Going into this unplanned could lead to a very messy code base, making it unnecessarily difficult to navigate, maintain, and control.
Here are the strategies we usually use and recommend.
Strategy 1 - Core & Product Specific Extensions
This concept is based on having one main Core Extension and several Product Specific Extensions.
As such, common behaviors shared from multiple Product Specific Extensions will reside in the Core Extension.
This Extension has its own packages and must be included in the release box when building a release in CET Build Central, just like how we do with any abstracts. When releasing this Extension in MyConfigura, make sure to make this Extension free and NOT visible in the marketplace using the checkboxes:
If a main toolbox will be shown from this Extension, we can set up its visibility using channels or flags in the sub-Extensions.

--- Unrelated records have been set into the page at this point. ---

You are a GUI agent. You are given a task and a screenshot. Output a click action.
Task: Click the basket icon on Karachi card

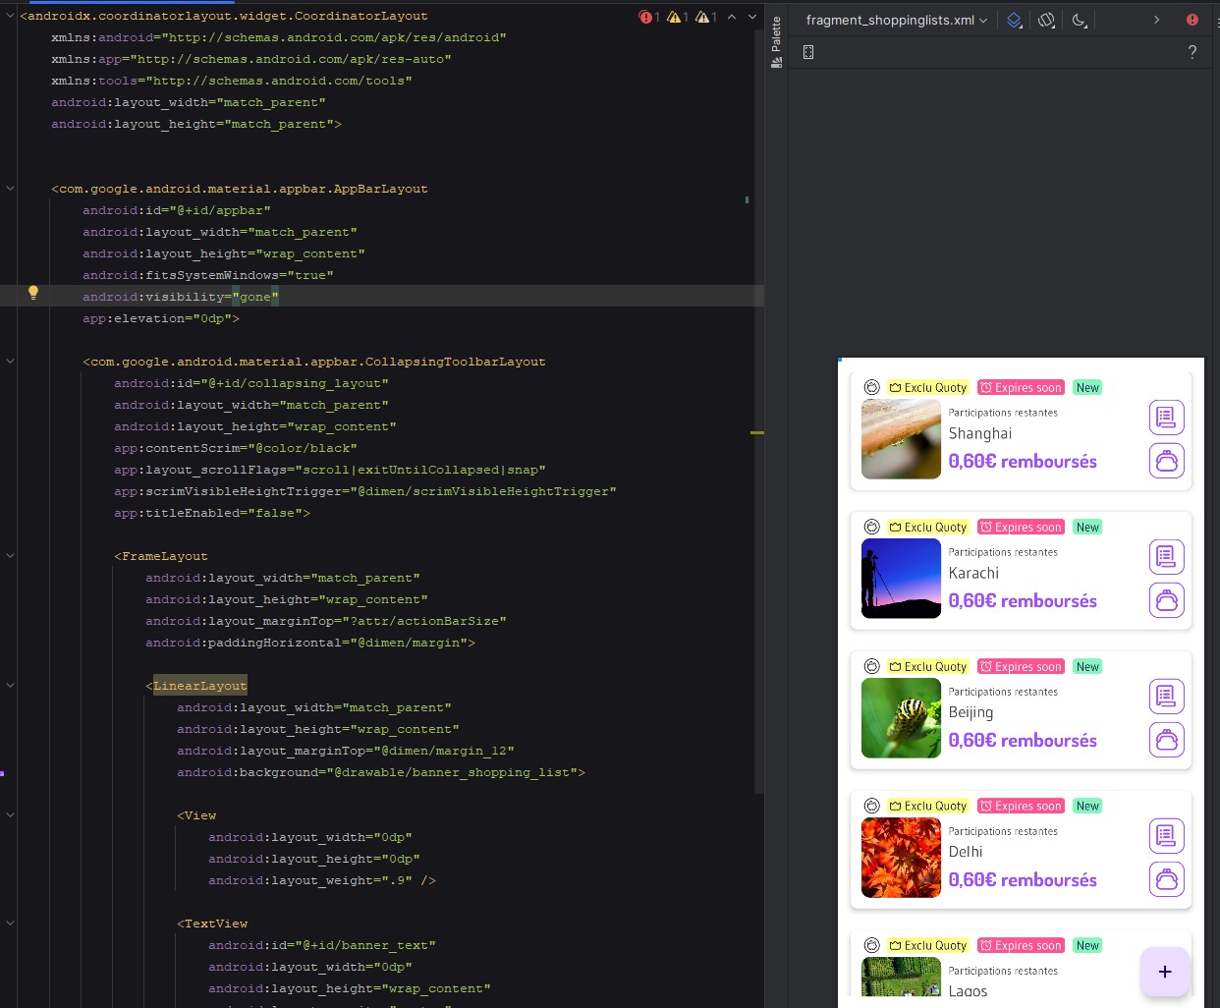(x=1166, y=600)
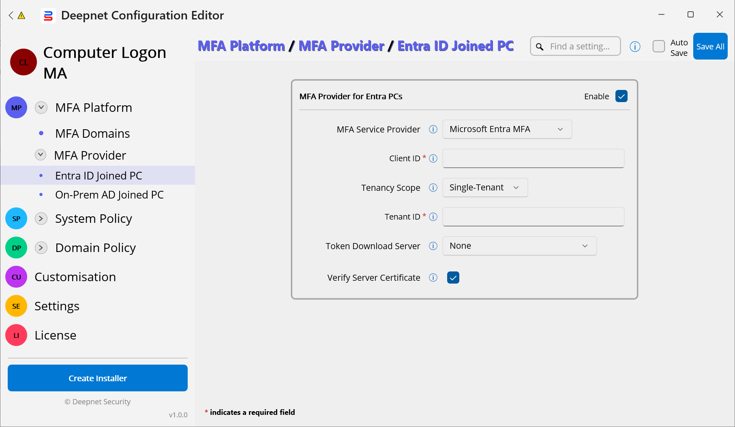Focus the Find a setting search box
The width and height of the screenshot is (735, 427).
pyautogui.click(x=580, y=47)
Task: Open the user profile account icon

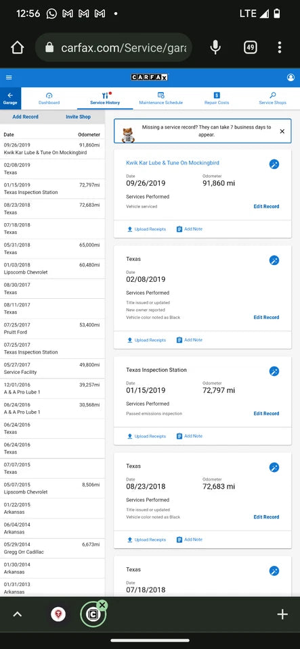Action: point(291,77)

Product Specific Extensions
These are sub-Extensions with product specific packages. We will have to add dependency to its Core Extension. These Extensions handle their own licenses and costs and will be released in the marketplace.
- This is an easy structure to build as we only need to add new packages for each Extension needed and include necessary packages in each of them.
- Multiple Extensions can be installed at the same time, each of them using the same core Extension.
- Problems may arise if we need to move around the Extensions or their functionalities at later stages of the development lifecycle.
- Major changes made to the core Extension may require updates or refactoring to the sub-Extensions.
- Collision may arise if the same packages are used in more than one sub-Extension. (This can be solved by using another hidden Extension that we add our dependencies on)
Strategy 2 - Channels
In this alternative, we only have one Extension, and we handle everything using channels.
- Only need to rebuild one Extension on new releases.
- Extension visibility can be changed even without new releases.
- No conflicts between sub-Extensions.
- No dependency issues when rearranging codes or functionalities.
- Implementing channels require a great deal of programming.
- An entire code base will be installed for every user.
- When updates are made to the Extension, every user will get an update even if it does not affect their usage area of the Extension.
- No flexibility for licensing and costs.
Strategy 1 & 2
The two alternatives provided are merely concepts we can leverage on, we can adjust our Extension based on our own requirements, such as using both concepts together.
An example will be having the Core and Product Specific Extension structure, but within each Product Specific Extension, we have behaviors (i.e., sub-Extensions, visible buttons) controlled by channels.
Even though there is flexibility in creating multi-Extensions, it is recommended to have the Extension structure planned out beforehand to avoid unnecessary headaches.